Les témoignages se multiplient. Et c’est un nouveau cri d’alarme qui se fait entendre à travers cet ouvrage qui dresse un constat accablant : l’hôpital public est à l’agonie. Les problèmes sont multiples : harcèlement des personnels, perte de sens de professionnels débordés, hausse des suicides sur les lieux de travail, restrictions budgétaires, dégradations de la prise en charge des patients… Selon le Pr Philippe Halimi, co-auteur de ce livre, cette situation de crise est multifactorielle mais trouve son origine dans la mise en place de la tarification à l’activité lancée en 2004, ainsi que dans la loi Bachelot de 2009. Cette loi « Hôpital, Patients, Santé et Territoires » (HPST) aurait instauré la toute puissance des directeurs d’établissements et de l’administration hospitalière, et imposé de fait un système déséquilibré où les professionnels de santé n’ont plus voix au chapitre.

 

Hôpitaux en détresse, patients en danger, Editions Flammarion, 292 pages. Prix : 19,90 €. 

 

"L’hôpital public est au bord de l’implosion"

Comment en est-on arrivé à la situation que vous décrivez ?

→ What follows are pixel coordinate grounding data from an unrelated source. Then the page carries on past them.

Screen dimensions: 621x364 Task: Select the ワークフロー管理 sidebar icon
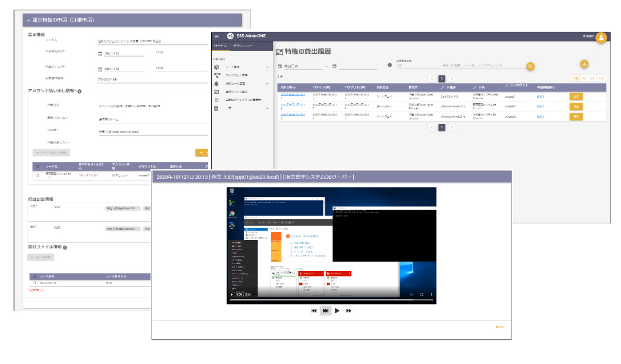(217, 75)
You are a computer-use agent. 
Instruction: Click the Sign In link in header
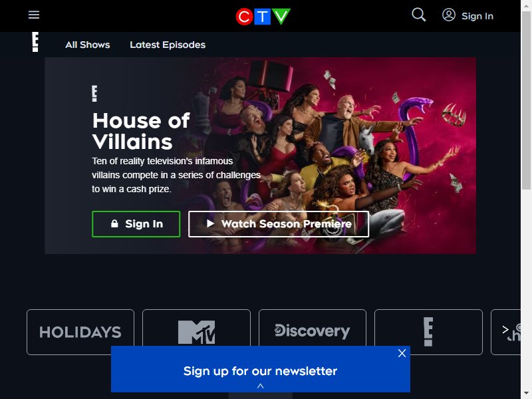pyautogui.click(x=477, y=16)
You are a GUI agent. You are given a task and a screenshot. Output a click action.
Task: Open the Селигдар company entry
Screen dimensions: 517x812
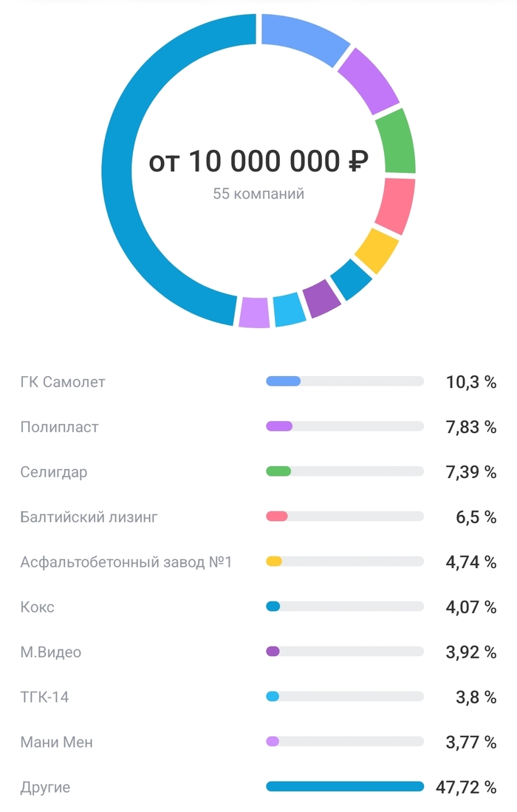pyautogui.click(x=53, y=472)
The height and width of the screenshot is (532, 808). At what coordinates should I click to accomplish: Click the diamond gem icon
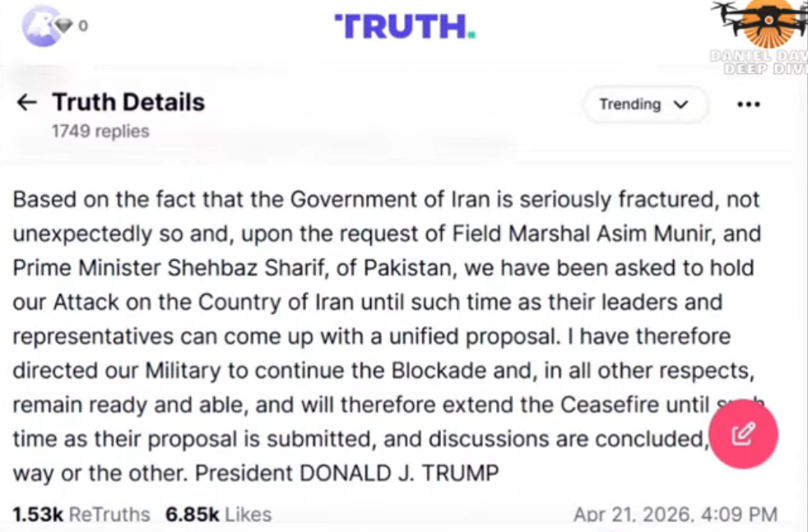pyautogui.click(x=64, y=25)
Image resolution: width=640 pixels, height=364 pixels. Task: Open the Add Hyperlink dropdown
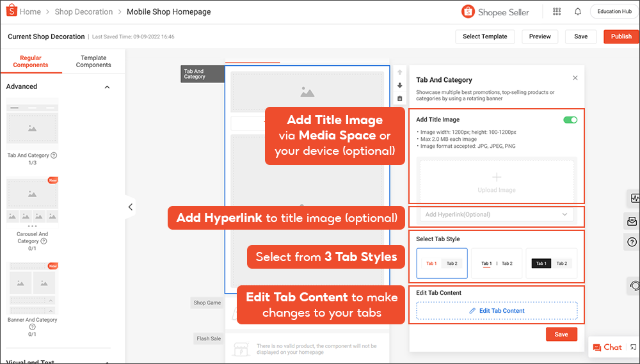point(497,215)
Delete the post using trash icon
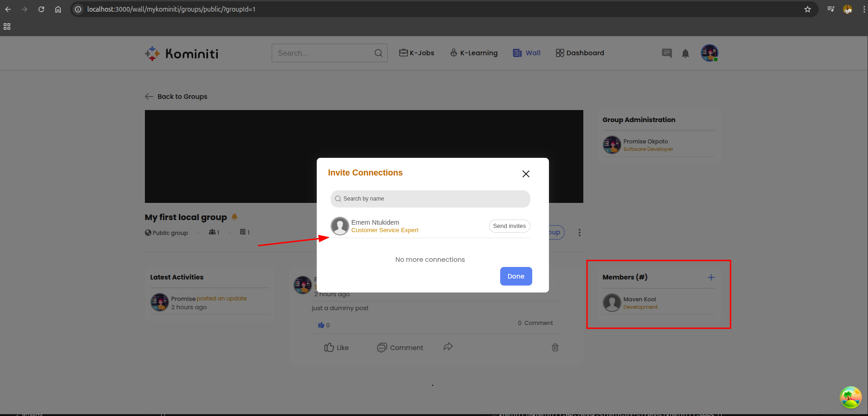Viewport: 868px width, 416px height. click(x=555, y=347)
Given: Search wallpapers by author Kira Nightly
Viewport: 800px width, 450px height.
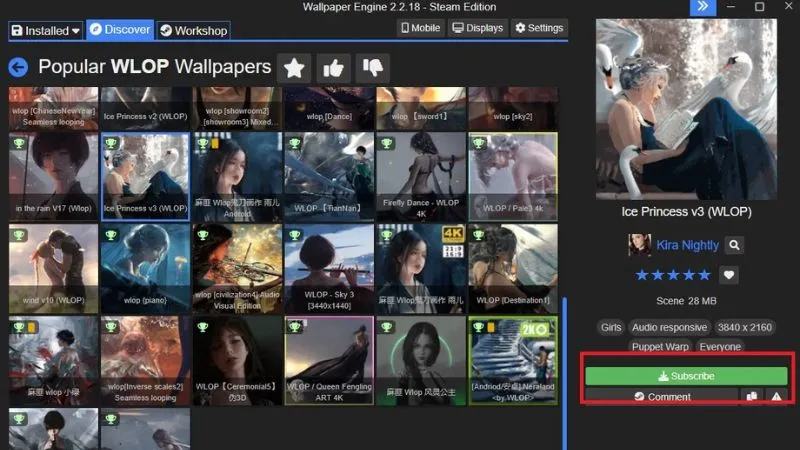Looking at the screenshot, I should click(734, 244).
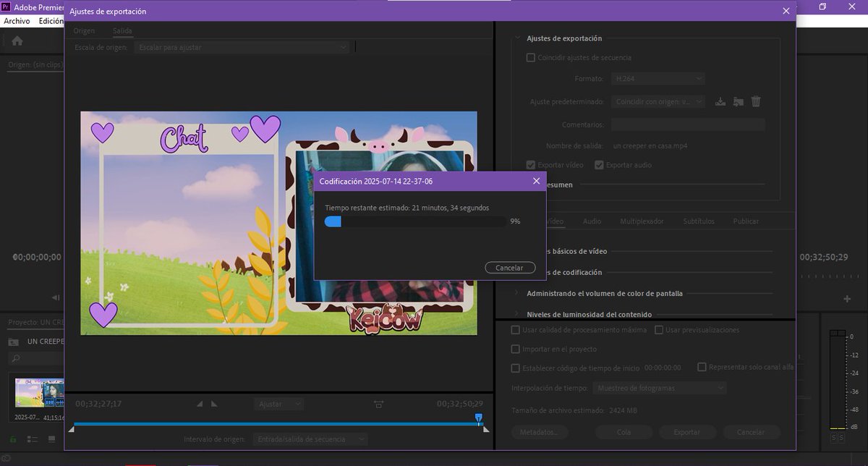Open the crop output icon above timeline

pyautogui.click(x=378, y=404)
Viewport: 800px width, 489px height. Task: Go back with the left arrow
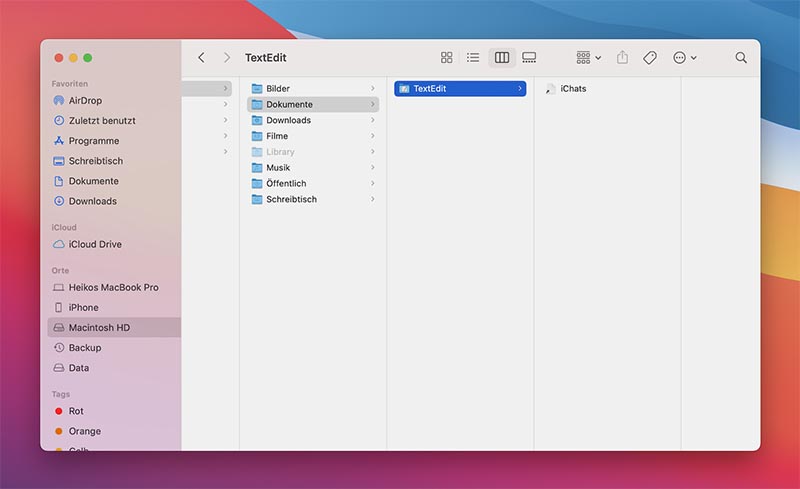[201, 58]
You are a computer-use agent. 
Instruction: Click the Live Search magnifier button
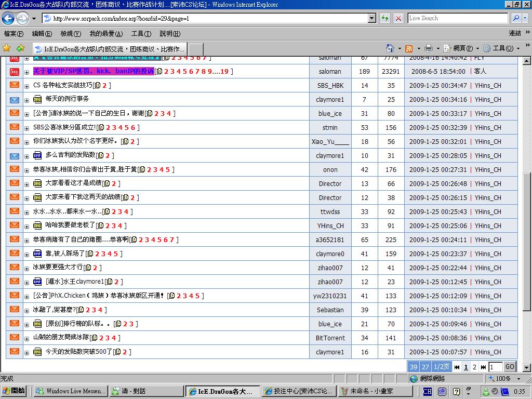[x=516, y=18]
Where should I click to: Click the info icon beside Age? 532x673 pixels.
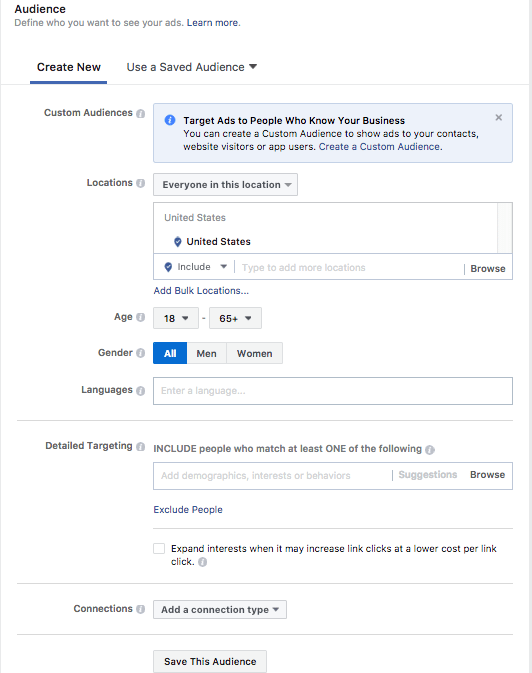point(140,317)
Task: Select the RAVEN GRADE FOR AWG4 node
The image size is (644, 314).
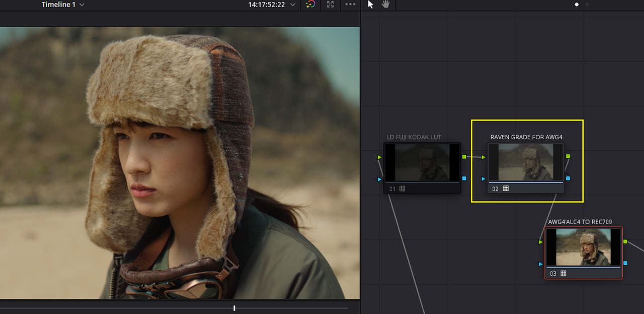Action: 526,168
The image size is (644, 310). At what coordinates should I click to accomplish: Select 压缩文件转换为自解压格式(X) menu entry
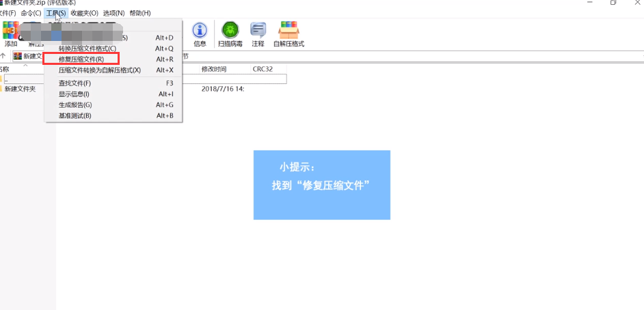(x=99, y=70)
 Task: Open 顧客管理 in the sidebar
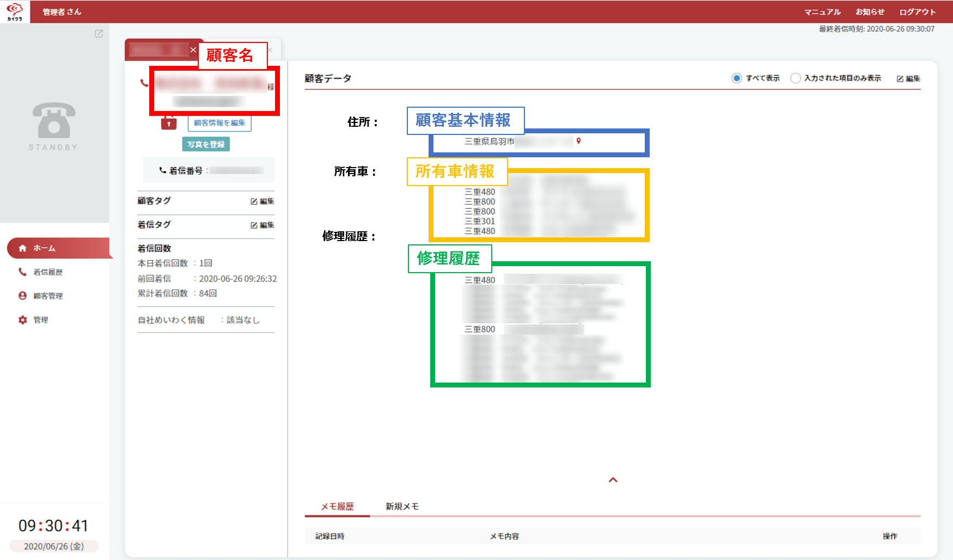tap(48, 296)
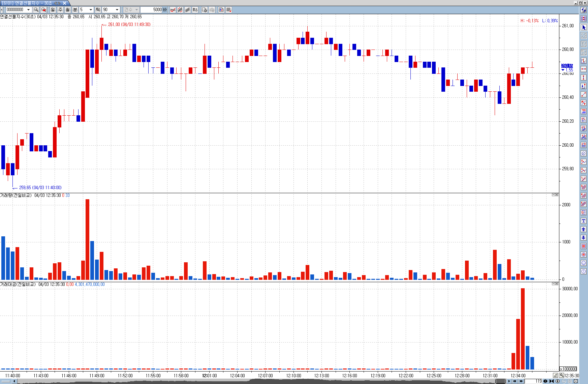
Task: Click the red up arrow marker tool
Action: (584, 229)
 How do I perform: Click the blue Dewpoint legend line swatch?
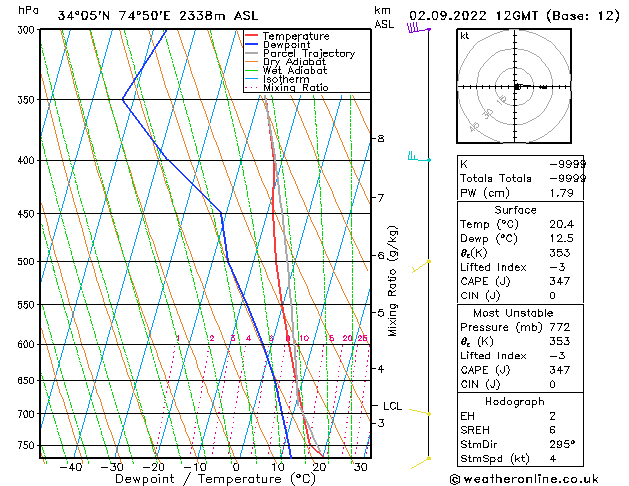pos(253,45)
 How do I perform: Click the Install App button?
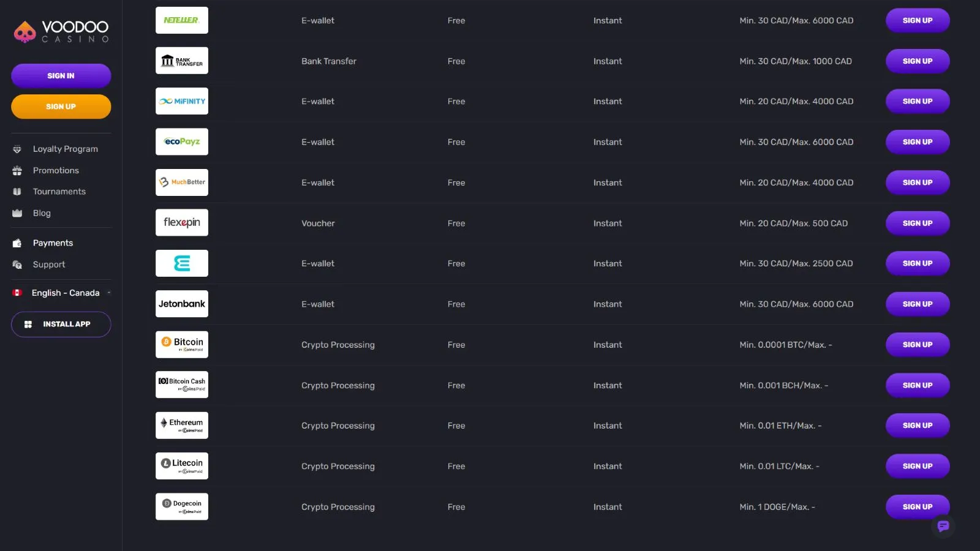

Mise en place à partir de 2004 dans le cadre du plan « Hôpital 2007 », la tarification à l’activité a entrainé une inflation des actes médicaux avec en corollaire de nombreux abus caractérisés par la réalisation de gestes et d’examens inutiles. La loi HPST de 2009, décrite par de nombreux professionnels comme une loi scélérate, a confirmé cette tendance : l’hôpital public est devenu une entreprise privée comme une autre, où l’objectif des directeurs d’établissements est de parvenir à la rentabilité. Et pour atteindre cet objectif, nous avons donné à l’administration un pouvoir démesuré.

 

Pour quelles conséquences ?

Les personnels médicaux, mais aussi administratifs, sont très durement impactés. Ils subissent un management vertical autoritaire qui peut aller jusqu’à entraîner des situations de harcèlement moral. Il y a actuellement plus de 500 dossiers de plainte soutenus par l’association Jean-Louis Mégnien, professeur cardiologue qui s’est suicidé en 2016 à l’HEGP après avoir subi de nombreuses pressions.

 

Quelles sont vos recommandations ?

Il faut que le pouvoir politique s’empare de ces questions pour mener une réforme en profondeur de l’hôpital public. Il ne faut plus attendre. Nous sommes arrivés à une situation comparable à celle rencontrée chez France Télécom il y a 10 ans. Le nombre de suicides recensés à l’hôpital ne cesse d’augmenter. Et, au final, les patients souffrent aussi de cette situation dégradée. De nombreuses études ont démontré que la morbidité des patients augmente lorsque l’hôpital public est en souffrance.